### 练习题目
**a.** 请根据关于抑菌试验与质粒构建的文档节选回答下列问题,每题答案单独成行并按相同编号标出。
(i) 抑菌性试验以哪种菌作为指示菌株?
(ii) 试验数据用什么软件处理?
(iii) 已知表达质粒的分子量是多少?
**b.** 请接着关于抑菌试验与质粒构建的文档节选的最后一句往下续写。

### 文档节选

________

1.2.3 抑菌性试验 为确定目的抗菌性蛋白的洗脱梯度及抑菌效力,以大肠杆菌JM109为指示菌株进行抑菌性试验。牛津杯法在LB平板中打孔,分别取工程菌BL21-pET-28a-PL-plnEF和对照组工程菌BL21-pET-28a预留的培养基上清液以及不同浓度的咪唑缓冲液冲洗出的蛋白滤液各100 μL加至孔中,正置于恒温培养箱中37 ℃培养,每组做3个平行试验。
为确定目的抗菌性蛋白的洗脱梯度及抑菌效力,以大肠杆菌JM109为指示菌株进行抑菌性试验。牛津杯法在LB平板中打孔,分别取工程菌BL21-pET-28a-PL-plnEF预留的培养基上清液、不同浓度的咪唑缓冲液冲洗出的蛋白滤液以及对照组工程菌BL21-pET-28a用50 mmol/L咪唑洗脱的蛋白滤液各100 μL加至孔中,正置于恒温培养箱中37 ℃培养,每组做3个平行试验。
1.3 数据处理
每组试验进行三次重复,试验结果用平均值±标准偏差显示,采用SPSS(18.0)软件处理数据。
2 结果与分析
2.1 重组质粒的构建及异源导入
2.1.1 胶回收目的基因验证 如图2所示,PCR扩增产物经胶回收后已完全去除引物二聚体形成的非目的条带,达到纯化的目的。
图2 胶回收目的基因验证结果
2.1.2 双酶切目的基因、pET-28a(+)以及酶连产物验证 双酶切目的基因仅切掉6个保护碱基,验证结果如图3。一般试剂盒提取出的质粒呈高度折叠状态,需要经过酶切后再进行电泳,以确定质粒的实际大小。已知表达质粒分子量为5369 bp,质粒经限制性核酸内切酶Xho I、Noc I切掉132 bp,琼脂糖电泳结果如图4显示,质粒分子量大小无明显变化,在大约5000 bp的位置出现唯一且明显的条带,证明质粒双酶切成功。
图3 双酶切目的基因验证结果
图4 双酶切质粒pET-28a(+)验证结果
连接产物验证结果如图5,可明显看到近6000 bp有一条带,与预期酶连产物分子大小相符。

________

### 所给资料

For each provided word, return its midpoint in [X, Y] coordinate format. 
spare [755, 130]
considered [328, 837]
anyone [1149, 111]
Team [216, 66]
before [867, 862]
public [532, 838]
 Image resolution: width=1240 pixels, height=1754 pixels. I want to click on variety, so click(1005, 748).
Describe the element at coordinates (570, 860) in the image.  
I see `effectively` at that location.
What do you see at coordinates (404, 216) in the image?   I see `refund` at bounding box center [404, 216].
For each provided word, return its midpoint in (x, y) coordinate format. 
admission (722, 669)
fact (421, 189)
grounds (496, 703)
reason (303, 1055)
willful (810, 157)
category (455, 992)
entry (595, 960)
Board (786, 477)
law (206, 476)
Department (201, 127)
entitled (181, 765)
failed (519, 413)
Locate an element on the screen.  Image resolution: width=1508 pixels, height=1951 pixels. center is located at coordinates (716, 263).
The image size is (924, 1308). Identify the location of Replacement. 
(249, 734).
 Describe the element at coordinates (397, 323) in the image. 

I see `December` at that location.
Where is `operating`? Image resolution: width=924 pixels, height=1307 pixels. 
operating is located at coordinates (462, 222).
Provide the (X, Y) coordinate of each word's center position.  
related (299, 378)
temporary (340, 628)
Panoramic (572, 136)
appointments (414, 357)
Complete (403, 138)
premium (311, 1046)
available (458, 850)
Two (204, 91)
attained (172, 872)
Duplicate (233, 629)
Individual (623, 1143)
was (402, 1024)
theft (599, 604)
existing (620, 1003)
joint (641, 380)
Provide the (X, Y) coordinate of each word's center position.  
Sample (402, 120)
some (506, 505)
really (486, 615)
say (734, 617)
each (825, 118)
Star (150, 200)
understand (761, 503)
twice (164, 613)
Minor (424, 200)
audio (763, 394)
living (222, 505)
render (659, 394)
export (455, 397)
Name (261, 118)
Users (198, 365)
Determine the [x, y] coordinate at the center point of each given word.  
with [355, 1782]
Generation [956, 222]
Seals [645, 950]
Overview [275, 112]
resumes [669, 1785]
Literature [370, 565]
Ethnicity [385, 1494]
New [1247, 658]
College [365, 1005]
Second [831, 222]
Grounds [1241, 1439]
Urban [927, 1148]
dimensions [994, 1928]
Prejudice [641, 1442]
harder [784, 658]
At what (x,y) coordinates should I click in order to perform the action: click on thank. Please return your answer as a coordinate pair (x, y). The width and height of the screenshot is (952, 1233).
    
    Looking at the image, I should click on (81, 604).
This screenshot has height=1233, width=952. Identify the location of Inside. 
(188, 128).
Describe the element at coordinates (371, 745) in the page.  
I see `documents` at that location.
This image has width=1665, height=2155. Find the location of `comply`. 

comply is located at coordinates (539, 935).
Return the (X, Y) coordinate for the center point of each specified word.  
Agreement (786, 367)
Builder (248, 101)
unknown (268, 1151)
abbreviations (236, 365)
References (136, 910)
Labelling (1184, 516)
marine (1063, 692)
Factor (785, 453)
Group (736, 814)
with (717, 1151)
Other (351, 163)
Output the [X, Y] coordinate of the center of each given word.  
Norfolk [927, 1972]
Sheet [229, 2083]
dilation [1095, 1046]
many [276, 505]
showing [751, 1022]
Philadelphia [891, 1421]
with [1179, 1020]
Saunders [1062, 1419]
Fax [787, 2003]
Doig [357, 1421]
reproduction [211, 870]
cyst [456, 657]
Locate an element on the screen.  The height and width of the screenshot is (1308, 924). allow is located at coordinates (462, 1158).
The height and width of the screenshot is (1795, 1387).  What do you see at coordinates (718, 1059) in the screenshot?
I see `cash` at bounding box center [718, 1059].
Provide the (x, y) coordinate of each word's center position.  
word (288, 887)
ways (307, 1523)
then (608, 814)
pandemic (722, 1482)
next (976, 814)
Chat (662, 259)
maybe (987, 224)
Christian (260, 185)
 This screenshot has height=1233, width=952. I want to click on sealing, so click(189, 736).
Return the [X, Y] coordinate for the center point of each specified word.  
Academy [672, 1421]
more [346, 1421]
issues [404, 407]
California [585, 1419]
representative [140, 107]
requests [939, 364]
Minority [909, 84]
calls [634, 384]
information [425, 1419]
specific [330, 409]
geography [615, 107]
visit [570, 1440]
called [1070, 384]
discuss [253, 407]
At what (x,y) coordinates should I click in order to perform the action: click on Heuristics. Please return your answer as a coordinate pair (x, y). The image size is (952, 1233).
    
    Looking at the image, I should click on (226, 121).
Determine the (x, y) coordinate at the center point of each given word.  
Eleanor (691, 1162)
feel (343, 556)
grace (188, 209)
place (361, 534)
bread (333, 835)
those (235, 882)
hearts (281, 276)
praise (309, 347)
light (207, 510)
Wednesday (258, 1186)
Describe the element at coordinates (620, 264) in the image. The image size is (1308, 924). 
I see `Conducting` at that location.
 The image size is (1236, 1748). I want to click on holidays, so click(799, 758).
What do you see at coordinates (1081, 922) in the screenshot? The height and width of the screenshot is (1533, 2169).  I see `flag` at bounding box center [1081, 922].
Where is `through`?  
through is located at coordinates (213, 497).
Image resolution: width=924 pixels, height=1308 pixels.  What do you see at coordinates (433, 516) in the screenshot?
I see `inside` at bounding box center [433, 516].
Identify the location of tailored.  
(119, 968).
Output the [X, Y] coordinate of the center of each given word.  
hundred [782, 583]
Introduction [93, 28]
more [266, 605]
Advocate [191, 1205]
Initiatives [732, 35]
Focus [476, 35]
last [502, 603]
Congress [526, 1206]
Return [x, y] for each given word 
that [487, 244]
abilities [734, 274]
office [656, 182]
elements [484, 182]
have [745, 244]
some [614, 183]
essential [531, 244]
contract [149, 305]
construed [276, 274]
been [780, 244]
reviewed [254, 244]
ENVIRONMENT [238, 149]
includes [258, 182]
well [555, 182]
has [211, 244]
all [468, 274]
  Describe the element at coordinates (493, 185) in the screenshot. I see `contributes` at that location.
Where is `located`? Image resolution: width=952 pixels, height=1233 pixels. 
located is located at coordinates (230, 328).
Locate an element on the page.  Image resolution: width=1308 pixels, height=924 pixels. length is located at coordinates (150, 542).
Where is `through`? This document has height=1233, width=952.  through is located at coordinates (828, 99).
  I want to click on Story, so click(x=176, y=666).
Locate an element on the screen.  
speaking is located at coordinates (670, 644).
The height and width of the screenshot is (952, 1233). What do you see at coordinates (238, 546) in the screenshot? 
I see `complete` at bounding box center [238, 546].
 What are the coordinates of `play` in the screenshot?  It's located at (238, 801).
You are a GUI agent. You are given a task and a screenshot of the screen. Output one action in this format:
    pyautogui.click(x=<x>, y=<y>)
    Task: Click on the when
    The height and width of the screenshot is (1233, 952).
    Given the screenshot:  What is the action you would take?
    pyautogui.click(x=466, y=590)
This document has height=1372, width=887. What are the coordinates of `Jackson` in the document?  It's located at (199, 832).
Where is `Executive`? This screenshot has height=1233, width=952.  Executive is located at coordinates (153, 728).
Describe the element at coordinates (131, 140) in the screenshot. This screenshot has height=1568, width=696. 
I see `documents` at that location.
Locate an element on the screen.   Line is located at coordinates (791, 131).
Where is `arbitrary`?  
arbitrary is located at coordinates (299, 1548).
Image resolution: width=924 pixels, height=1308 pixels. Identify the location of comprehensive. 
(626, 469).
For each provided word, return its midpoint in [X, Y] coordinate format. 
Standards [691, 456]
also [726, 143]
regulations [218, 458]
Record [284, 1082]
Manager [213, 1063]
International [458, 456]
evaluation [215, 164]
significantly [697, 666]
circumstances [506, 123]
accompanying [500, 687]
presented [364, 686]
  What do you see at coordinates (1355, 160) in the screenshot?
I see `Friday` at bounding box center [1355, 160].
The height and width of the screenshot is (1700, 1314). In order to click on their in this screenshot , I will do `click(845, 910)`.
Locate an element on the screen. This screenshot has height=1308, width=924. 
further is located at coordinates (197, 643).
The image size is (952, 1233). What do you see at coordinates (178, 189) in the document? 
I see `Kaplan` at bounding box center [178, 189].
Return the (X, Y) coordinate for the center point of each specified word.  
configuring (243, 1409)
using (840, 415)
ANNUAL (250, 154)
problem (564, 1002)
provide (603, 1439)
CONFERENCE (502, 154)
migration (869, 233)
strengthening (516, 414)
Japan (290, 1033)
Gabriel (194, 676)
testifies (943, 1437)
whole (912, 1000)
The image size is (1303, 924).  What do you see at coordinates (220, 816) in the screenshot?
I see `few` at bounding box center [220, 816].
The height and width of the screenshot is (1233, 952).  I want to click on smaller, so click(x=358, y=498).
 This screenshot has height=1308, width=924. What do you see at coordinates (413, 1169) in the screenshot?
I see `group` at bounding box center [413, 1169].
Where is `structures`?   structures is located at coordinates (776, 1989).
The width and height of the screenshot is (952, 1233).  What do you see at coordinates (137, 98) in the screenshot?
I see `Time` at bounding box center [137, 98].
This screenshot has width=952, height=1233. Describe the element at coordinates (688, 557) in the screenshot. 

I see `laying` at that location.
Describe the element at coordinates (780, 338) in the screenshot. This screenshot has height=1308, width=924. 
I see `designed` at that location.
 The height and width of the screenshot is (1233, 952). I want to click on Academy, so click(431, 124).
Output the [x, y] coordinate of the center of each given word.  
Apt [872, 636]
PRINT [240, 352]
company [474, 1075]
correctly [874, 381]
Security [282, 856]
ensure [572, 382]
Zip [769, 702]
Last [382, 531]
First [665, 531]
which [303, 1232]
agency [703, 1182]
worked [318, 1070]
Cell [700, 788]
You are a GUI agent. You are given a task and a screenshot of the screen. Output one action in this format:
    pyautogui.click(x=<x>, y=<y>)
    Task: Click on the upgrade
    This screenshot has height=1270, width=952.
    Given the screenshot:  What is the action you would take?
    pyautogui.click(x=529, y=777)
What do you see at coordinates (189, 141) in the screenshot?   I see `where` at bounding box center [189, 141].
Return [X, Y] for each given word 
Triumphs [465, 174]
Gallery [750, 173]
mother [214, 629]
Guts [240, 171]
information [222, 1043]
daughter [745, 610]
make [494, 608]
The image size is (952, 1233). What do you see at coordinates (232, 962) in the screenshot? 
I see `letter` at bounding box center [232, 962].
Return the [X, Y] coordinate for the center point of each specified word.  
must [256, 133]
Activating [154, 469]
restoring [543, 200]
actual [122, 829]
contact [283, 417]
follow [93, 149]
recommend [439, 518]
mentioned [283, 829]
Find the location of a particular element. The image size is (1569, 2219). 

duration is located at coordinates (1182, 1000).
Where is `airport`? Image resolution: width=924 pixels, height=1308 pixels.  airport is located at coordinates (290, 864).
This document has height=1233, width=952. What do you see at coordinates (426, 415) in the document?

________

### 练习答案
**a.**
(i) 大肠杆菌JM109
(ii) SPSS(18.0)软件
(iii) 5369 bp

**b.**
图5 酶连产物验证结果
2.1.3 原核重组表达质粒的鉴定 重组质粒菌落PCR扩增后经琼脂糖凝胶电泳验证,结果如图6所示,出现唯一且较为明显的目标条带,条带位置预期值与目的基因plnEF426 bp大小相符,表明重组质粒PCR扩增效果良好,初步证明目的基因plnEF已整合到质粒pET-28a(+)中[26-27],测序结果与plnEF序列一致。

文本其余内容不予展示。